Le thymus joue un rôle essentiel dans le développement de notre système immunitaire en produisant des cellules immunes importantes. Pourtant, cet organe essentiel se détériore avec l’âge et est très sensible, notamment en cas de greffe. En effet, les personnes âgées, notamment, sont plus sensibles aux infections comme la grippe, et les personnes ayant subi une greffe de la moelle osseuse comme traitement contre un cancer hématologique, par exemple, peuvent souffrir de lésions au niveau du thymus qui peuvent affaiblir leur système immunitaire.

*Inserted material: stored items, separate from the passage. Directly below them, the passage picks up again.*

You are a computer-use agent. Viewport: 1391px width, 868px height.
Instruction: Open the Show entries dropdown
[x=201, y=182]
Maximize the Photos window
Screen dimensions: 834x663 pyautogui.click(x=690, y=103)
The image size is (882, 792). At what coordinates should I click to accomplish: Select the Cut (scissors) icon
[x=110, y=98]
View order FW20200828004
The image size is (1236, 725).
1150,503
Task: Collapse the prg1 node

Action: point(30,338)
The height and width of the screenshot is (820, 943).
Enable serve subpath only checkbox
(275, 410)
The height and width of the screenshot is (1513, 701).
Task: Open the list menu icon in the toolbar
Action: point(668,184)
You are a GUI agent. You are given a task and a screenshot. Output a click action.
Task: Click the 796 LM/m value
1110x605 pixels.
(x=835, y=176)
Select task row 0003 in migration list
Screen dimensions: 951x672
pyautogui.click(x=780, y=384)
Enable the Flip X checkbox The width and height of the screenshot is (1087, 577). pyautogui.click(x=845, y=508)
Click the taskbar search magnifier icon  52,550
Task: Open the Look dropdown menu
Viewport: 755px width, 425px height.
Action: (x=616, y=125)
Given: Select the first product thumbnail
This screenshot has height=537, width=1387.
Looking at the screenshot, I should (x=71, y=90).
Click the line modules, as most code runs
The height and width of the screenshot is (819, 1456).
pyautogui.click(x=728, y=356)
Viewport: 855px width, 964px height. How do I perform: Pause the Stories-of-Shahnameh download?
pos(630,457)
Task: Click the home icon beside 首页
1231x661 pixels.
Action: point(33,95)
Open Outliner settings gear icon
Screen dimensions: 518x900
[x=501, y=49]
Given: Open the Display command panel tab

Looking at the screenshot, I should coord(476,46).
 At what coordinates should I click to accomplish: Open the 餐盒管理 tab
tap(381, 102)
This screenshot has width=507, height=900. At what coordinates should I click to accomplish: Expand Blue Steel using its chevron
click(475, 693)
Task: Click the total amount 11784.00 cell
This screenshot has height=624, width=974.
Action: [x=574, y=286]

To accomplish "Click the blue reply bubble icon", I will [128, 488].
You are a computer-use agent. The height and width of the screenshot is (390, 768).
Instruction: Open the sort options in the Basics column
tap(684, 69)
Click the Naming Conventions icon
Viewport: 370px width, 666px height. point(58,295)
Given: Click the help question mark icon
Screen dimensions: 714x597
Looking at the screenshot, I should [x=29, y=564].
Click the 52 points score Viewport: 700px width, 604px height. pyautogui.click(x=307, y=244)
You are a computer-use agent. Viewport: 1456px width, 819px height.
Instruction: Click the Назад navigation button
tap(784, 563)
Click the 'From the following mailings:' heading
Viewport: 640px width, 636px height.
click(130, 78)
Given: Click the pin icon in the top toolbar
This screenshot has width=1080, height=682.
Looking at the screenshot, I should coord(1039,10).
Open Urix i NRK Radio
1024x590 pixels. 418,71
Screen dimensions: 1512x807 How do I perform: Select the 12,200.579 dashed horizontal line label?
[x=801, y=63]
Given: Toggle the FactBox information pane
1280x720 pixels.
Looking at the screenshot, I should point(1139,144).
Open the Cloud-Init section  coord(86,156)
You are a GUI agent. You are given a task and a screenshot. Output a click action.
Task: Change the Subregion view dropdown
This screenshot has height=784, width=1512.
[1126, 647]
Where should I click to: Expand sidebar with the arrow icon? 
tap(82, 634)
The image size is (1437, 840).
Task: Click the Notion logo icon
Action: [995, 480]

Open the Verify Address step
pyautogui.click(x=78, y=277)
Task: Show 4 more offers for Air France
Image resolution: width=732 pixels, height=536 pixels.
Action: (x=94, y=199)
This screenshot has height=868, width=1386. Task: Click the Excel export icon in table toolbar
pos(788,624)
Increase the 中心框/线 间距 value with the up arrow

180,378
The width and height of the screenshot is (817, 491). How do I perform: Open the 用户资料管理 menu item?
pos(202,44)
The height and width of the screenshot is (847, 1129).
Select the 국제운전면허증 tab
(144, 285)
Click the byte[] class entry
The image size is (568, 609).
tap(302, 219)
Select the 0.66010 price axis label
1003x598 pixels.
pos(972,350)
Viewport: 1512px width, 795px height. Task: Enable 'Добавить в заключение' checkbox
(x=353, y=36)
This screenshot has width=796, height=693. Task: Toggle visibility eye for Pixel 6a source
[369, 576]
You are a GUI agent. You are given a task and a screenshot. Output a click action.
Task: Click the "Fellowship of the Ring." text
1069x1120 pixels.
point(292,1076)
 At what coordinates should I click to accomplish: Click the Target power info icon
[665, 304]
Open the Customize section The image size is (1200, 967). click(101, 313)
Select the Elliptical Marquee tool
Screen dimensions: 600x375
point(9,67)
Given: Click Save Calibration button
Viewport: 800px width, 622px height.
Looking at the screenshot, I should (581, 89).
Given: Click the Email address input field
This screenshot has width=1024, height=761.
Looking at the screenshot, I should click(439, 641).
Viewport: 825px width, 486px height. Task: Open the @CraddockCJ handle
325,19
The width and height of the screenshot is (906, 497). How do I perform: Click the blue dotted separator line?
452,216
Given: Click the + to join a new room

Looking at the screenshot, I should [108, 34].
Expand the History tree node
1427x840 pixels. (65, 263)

Ces deux groupes de personnes (les personnes âgées et les transplantés) représentent une forte portion de la population européenne. D’ici 2025, plus de 20% de la population européenne aura 65 ans ou plus, avec une augmentation particulièrement rapide pour la tranche d’âge des plus de 80 ans. Parallèlement, à la fin de l’année 2012, l’European Society for Blood and Marrow Transplantation (EBMT) avait enregistré un total de 450 110 greffes. Une thérapie est nécessaire pour la réparation et la restauration du système immunitaire des personnes touchées en vue de leur accorder une qualité de vie acceptable. L’initiative THYMISTEM, dirigée par l’université d’Édimbourg, vise à réaliser cet objectif.